Figure 6. RA regulated S100A protein expression and downstream signaling pathway of DCs.

The proteins from control and RA-treated DC were extracted, digested by trypsin, and labeled (see Materials and Methods section). Labeled peptides were analyzed by using mass spectrometry. (A) Predicted canonical pathways were generated from mass spectrometry data analysis by Ingenuity Pathway Analysis (IPA) Software. (B) Transcript levels of arginase 1, S100A4 and S100A10 in DCs. (C) Control and RA-treated DCs were infected by Ad-LacZ (MOI: 300) for 30 and 60 min, respectively. Shown are western blot analysis of S100A4, p-Iκbα and p-ERK. (D) 2 × 10⁵ control or S100A4 koncodown-DCs were cultured, respectively, in the upper chambers of 24-well transwell plates. The lower chambers contained complete medium with rCCL21 (100 ng/ml).
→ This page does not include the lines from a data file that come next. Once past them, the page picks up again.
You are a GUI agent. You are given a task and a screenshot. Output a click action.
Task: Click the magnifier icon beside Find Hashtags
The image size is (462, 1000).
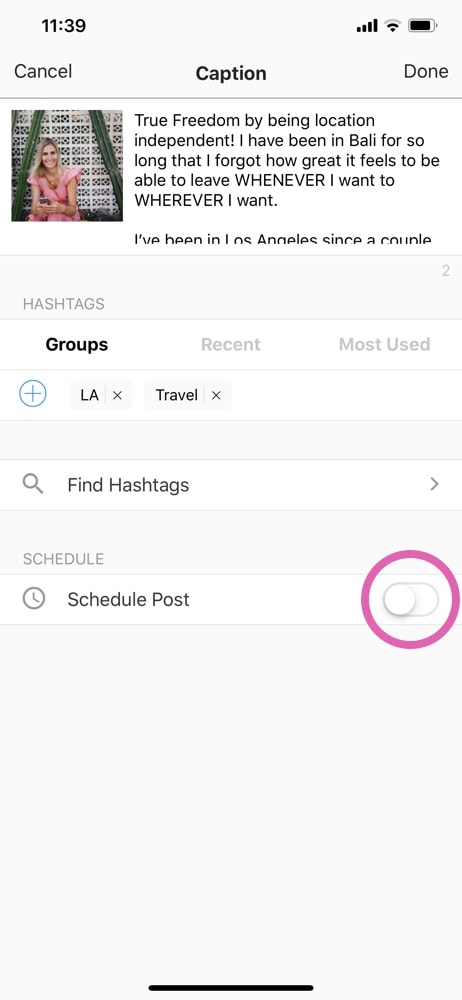(33, 484)
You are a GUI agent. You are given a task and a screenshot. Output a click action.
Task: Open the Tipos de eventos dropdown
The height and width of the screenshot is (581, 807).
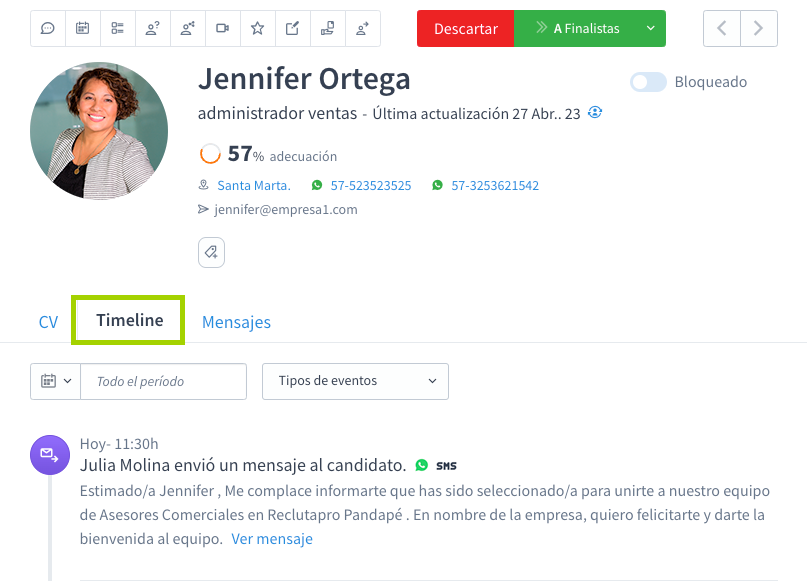coord(355,381)
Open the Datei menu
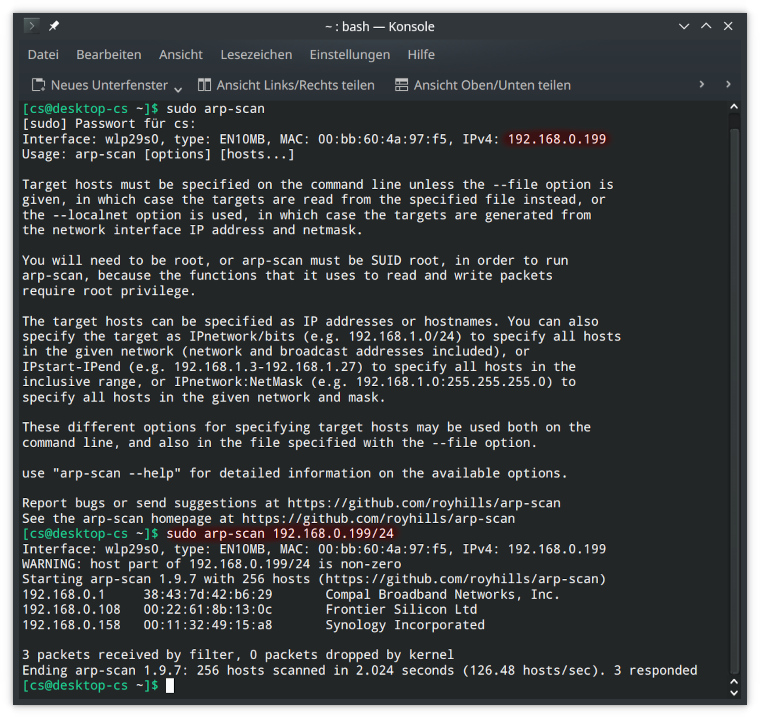This screenshot has height=718, width=760. (x=43, y=55)
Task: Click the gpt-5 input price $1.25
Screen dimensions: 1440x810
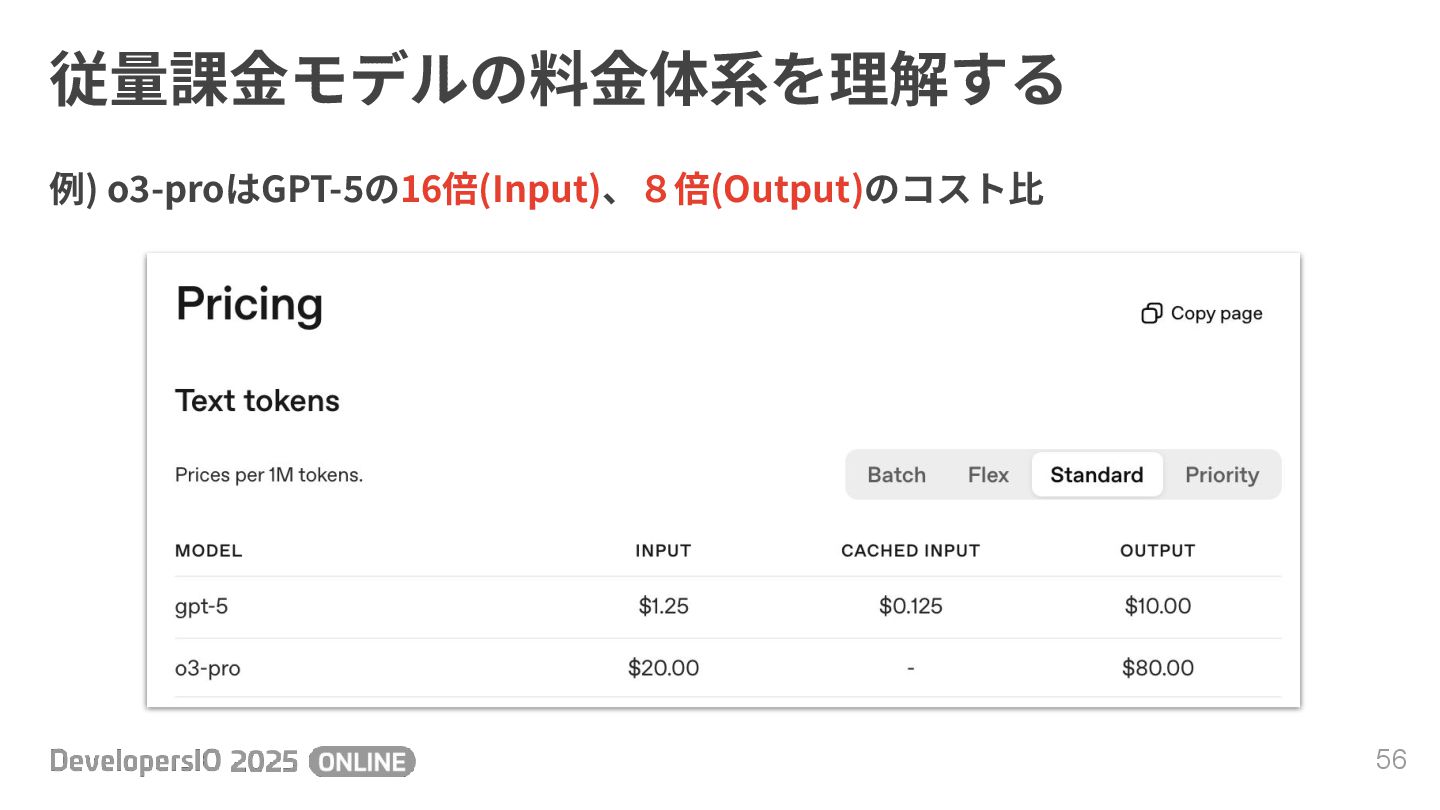Action: point(663,606)
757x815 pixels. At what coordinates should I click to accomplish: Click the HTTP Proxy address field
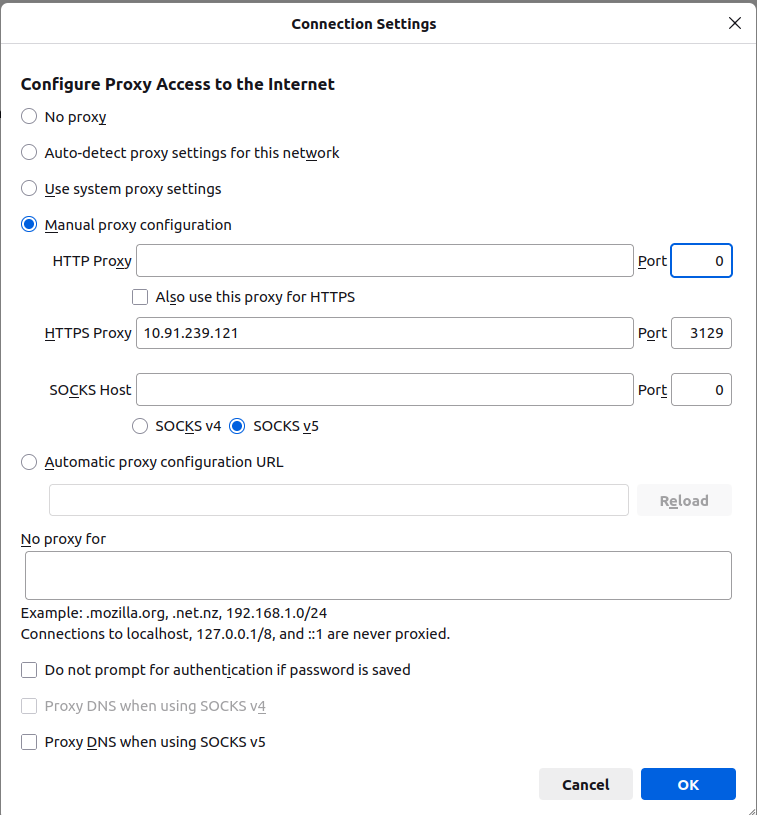[x=384, y=261]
After 8 h of culture, the cells in the lower chambers were collected for photographing and counting. (E) DCs were incubated with S100A4 siRNA or control siRNA for 6 h and cultured for another 3 days, followed by transwell assay (as shown in Fig. 5D) and in vivo T cell priming analysis (as shown in Fig. 5E). Each experiment was repeated at least three times independently. *p < 0.05, **p < 0.01, ***p < 0.001.